Okechukwu Ofili, who is the founder of Okadabooks, is a prolific writer, satirist and comic book artist who has a great gift for using sarcasm to pass his messages on mental conditioning, cultural and educational limitations and other socio-economic barriers that Nigerians are faced with every day. Ofili used his own personal experience as a launching pad for the platform. As a writer, he experienced frustration after his book “How Stupidity Saved My Life” was published in 2011. The bookstores carrying his book withheld his payment for the longest time, prompting him to go on a social media crusade to get it back. His experience fostered the idea that became Okadabooks.
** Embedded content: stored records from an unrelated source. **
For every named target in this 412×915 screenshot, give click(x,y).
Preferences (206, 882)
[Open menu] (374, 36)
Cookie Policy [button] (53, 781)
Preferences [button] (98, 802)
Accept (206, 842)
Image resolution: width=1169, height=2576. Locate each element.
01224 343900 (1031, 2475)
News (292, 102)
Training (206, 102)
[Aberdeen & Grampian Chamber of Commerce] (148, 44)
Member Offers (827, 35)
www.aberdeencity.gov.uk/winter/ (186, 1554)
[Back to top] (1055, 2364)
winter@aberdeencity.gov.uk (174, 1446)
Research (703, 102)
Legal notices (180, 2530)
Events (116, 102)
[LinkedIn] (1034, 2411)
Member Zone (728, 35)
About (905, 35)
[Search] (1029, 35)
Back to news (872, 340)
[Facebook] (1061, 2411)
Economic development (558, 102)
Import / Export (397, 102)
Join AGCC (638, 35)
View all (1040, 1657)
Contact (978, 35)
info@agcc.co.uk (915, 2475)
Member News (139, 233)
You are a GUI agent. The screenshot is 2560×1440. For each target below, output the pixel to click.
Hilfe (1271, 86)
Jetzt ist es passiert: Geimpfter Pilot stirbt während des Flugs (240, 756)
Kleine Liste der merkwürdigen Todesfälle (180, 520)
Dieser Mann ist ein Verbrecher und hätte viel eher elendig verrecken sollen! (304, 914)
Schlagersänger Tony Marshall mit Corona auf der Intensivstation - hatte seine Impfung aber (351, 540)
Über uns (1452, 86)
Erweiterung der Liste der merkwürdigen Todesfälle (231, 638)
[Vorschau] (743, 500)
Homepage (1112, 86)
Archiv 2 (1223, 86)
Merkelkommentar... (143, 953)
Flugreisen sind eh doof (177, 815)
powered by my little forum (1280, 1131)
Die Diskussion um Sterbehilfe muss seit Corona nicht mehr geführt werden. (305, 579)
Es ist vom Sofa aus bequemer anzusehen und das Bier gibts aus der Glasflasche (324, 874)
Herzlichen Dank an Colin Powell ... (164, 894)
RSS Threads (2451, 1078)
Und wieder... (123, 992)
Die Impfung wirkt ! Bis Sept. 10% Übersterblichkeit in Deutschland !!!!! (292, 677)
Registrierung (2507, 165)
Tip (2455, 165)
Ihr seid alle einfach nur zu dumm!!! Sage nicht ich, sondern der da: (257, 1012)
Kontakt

It makes publishing simple and controlled by the author – an autonomy that most writers don’t usually get. It is developed for the African market and converts the reader’s airtime credit into virtual money for the writers. It has opened up the market to writers of all genres and Nigerian languages who would generally find it difficult to be published in the mainstream publishing world.





It has been estimated that up to 170 million Africans do not have access to specialized health care providers like radiographers and medical imagery scientists and this leaves a gap in diagnostics. Dr. CADX is a mobile medical imaging specialist, helping health practitioners to provide well-rounded care to their patients even in rural areas without the delay of having to travel long distances for a specialist.

CADX provides an essential medical service by helping medical practitioners to read and interpret medical imaging files (x-rays, CTs, MRIs and ultrasound images) uploaded to their computers and tablets. It is a diagnostic system that is uploaded with the relevant data it needs to read medical images, focusing on head injuries, breast cancer, lung and heart diseases. This eliminates guessing and reaching, and proper all-round healthcare is achieved by the medic providers.

This start-up was founded by Gift Gana, a visionary physics degree holder and Tatenda Madzorera, a professional and experienced radiographer. They saw the mortality rates caused by lack of access to professional care and errors in medical imaging reading, and the vision to change the situation by involving more reliable technology was created.

With an 82% success rate of differentiating unhealthy from healthy tissue images and a growing database, Dr. CADX is one to watch. This beats the 70% accuracy that has been observed with human radiologists, who are not above making errors. Already they have been singled out by international investors who are watching out for the full version to be launched in 2018.